Your goal =>
Your copy should hold only the lines from the one containing "Image resolution: width=453" through the final line of the entries, exactly as written, with no pictures.

Record extracts =>
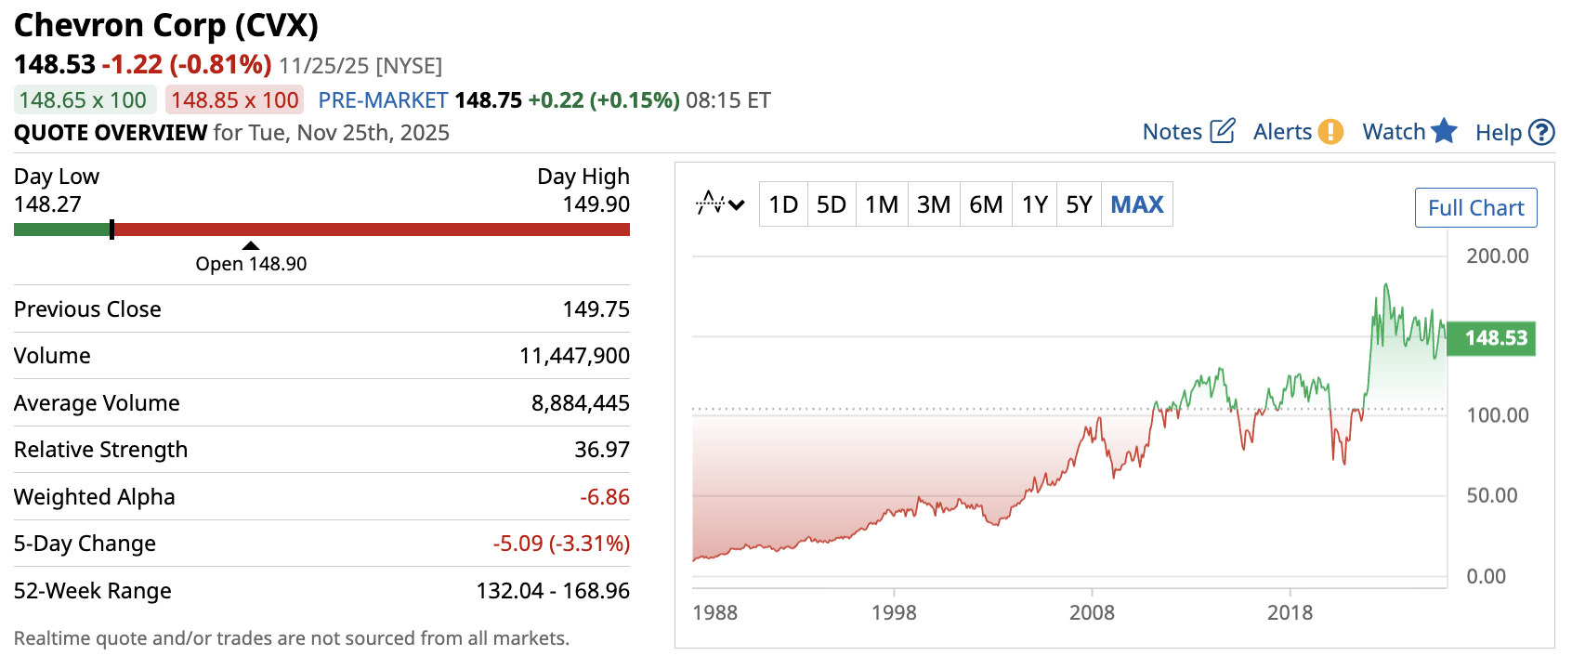
Task: Select the 5D chart range tab
Action: pos(832,204)
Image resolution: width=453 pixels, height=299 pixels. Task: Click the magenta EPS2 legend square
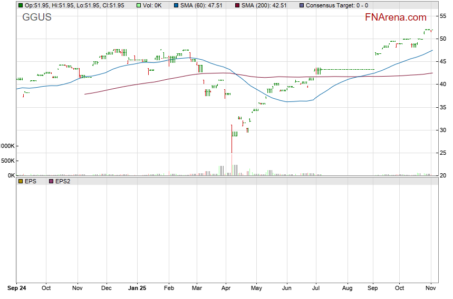click(51, 181)
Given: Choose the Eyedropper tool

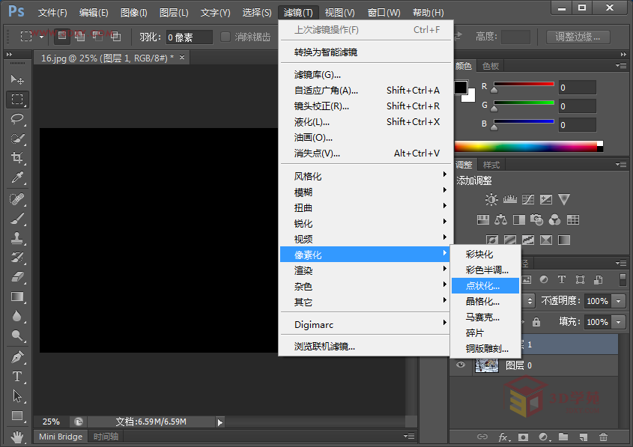Looking at the screenshot, I should pos(17,177).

Exercise response =>
Image resolution: width=453 pixels, height=299 pixels. Task: Click the magenta EPS2 legend square
click(51, 181)
Given: Choose the Eyedropper tool

Looking at the screenshot, I should pos(17,177).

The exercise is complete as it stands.